Musk’s DOGE starts chopping at the FAA

The Professional Aviation Safety Specialists (PASS) union says 133 of its members at the Federal Aviation Administration (FAA) have just been fired following a review of the agency by the new Department of Government Efficiency (DOGE). They include aeronautical information managers, who update domestic and international information about the whole aviation environment, including routes, charts, procedures and flight paths, and maintenance mechanics, who maintain air traffic control facilities.

Others sacked include aviation safety assistants, who maintain office records, and environmental protection specialists, who evaluate environmental impacts, ensure compliance with environmental requirements and monitor environmental protection plans. The latter are believed to be particularly threatened by DOGE.

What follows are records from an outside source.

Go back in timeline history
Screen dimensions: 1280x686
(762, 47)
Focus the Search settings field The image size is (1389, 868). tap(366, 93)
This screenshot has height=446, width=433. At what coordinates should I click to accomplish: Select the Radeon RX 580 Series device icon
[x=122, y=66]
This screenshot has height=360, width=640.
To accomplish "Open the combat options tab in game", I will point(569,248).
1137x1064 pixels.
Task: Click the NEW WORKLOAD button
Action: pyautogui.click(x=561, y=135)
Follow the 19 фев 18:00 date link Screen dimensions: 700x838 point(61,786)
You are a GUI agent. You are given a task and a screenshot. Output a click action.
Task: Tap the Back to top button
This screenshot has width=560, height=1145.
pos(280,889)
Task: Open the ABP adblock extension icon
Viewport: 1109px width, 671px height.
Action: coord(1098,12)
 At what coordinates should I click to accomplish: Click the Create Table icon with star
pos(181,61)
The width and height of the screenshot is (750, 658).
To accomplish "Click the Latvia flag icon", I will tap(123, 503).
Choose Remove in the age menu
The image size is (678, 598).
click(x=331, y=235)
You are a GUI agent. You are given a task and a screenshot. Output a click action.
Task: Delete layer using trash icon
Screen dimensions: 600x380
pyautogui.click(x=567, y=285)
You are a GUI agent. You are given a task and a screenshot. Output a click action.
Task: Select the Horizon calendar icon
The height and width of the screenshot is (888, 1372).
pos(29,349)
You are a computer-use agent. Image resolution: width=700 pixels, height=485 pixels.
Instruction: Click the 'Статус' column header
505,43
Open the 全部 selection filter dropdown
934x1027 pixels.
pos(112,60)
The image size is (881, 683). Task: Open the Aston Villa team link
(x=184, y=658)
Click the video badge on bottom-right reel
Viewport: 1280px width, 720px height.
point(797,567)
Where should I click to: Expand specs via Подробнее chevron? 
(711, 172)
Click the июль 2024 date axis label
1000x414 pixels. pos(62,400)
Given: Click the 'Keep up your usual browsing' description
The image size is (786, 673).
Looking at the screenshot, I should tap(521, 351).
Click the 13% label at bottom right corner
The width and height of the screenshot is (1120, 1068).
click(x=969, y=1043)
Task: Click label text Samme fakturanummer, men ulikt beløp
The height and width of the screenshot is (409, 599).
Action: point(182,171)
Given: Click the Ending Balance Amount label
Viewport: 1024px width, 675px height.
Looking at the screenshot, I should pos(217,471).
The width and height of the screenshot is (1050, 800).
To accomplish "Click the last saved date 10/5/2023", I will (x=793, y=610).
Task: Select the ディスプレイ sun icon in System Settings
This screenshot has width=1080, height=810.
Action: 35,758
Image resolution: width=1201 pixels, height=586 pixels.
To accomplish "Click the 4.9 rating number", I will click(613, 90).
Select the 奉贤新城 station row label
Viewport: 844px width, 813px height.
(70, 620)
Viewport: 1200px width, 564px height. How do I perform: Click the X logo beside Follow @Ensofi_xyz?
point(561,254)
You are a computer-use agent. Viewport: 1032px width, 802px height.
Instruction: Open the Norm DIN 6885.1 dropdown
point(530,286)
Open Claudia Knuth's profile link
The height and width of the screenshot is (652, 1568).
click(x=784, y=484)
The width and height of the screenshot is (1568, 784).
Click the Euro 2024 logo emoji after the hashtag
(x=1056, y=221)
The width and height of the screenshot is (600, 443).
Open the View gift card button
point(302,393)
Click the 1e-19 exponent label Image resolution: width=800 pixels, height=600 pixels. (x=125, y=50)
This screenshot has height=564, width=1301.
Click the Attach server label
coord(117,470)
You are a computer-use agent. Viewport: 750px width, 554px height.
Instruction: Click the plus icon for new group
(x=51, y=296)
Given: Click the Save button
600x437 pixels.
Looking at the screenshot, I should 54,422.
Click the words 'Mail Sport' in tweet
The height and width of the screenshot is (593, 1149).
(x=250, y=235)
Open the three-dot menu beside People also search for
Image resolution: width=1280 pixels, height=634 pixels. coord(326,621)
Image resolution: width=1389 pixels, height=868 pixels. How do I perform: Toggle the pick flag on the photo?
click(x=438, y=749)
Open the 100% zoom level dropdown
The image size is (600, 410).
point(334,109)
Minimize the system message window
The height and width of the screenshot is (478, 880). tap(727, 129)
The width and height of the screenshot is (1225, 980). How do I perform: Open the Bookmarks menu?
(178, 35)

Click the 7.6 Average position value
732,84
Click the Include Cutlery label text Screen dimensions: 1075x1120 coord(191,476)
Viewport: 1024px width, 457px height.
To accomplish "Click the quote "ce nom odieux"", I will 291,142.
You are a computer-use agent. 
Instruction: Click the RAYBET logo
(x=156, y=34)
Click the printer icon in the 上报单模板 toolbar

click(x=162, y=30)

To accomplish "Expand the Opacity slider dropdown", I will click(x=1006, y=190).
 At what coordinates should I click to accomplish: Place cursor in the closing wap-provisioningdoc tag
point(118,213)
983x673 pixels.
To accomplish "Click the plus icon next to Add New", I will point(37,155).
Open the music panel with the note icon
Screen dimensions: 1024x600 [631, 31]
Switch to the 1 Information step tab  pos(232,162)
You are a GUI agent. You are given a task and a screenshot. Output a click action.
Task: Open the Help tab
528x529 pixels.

In the case of the FAA, Elon Musk, appointed by president Trump as head of the DOGE, is responsible for finding areas where he believes efficiency can be improved or costs cut, and for reporting these to the Transportation Secretary Sean Duffy. Duffy has since commented, in response to the PASS report on dismissals, that the FAA employs 45,000 people, and those few dismissed were all staff on probation.

As for the acknowledged long-term shortage of air traffic controllers, he blames this on his predecessor at the DoT, Pete Buttigieg, whom Duffy also blamed for doing nothing about “our outdated, World War II-era air traffic control system”. Finally, he alleges that the FAA’s budget is being used as “a slush fund for the green new scam and environmental justice nonsense”.

Duffy did not mention any remedies for President Donald Trump’s publicly stated theory as to why a mid-air collision recently took place over the Potomac River.

Trump, Musk and the FAA

Just as President Donald Trump rushed to claim that the 29 January mid-air collision over the Potomac River was the result of air traffic control incompetence resulting from the Federal Aviation Administration’s application of DEI (diversity, equity and inclusion) policies in controller recruitment, so others have lined up to point out that there has been an unusual cluster of serious US fatal air accidents since his appointment as POTUS.

Anyone with a brain knows that neither claim has any causal connection with reality.

But I am serving notice today that this blog will examine any proposals that emerge from the Trump-appointed DOGE (Department of Government Efficiency) regarding the funding or reorganization of the FAA, and I invite senior executives and employees of the FAA, the airlines and general aviation bodies to report on substantive changes ordered by DOGE by responding to this blog.

Like others who care about maintaining and advancing aviation safety, I am wary of politically-inspired tinkering with an important oversight agency by leaders who have no expertise in the management of aviation safety. Trump’s first lieutenant Elon Musk, a man of many talents, has been entrusted with heading DOGE. He has a businessman’s appetite for risk-taking.

As Boeing acknowledges, business skills wielded by those for whom safety and quality control is an important concern, but whose primary objective has become shareholder returns, can get the balance wrong and damage both.

The USA has led the post-war world in advancing civil aviation safety, with the FAA being its general and the Flight Safety Foundation its standard-bearer. If the FAA’s ability to oversee industry safety performance and to manage the USA’s airspace is diminished in the name of “efficiency”, it affects global aviation, so the world will be watching with its own interests at heart. The FAA is an agency, a public service, it is not a business.

This appeal for reader feedback will have to be carefully managed, because at this stage the proposed Trump/Musk policies inspire apprehension without advancing any substance worthy of appraisal.

But soon actions will loom, and appraisal must begin.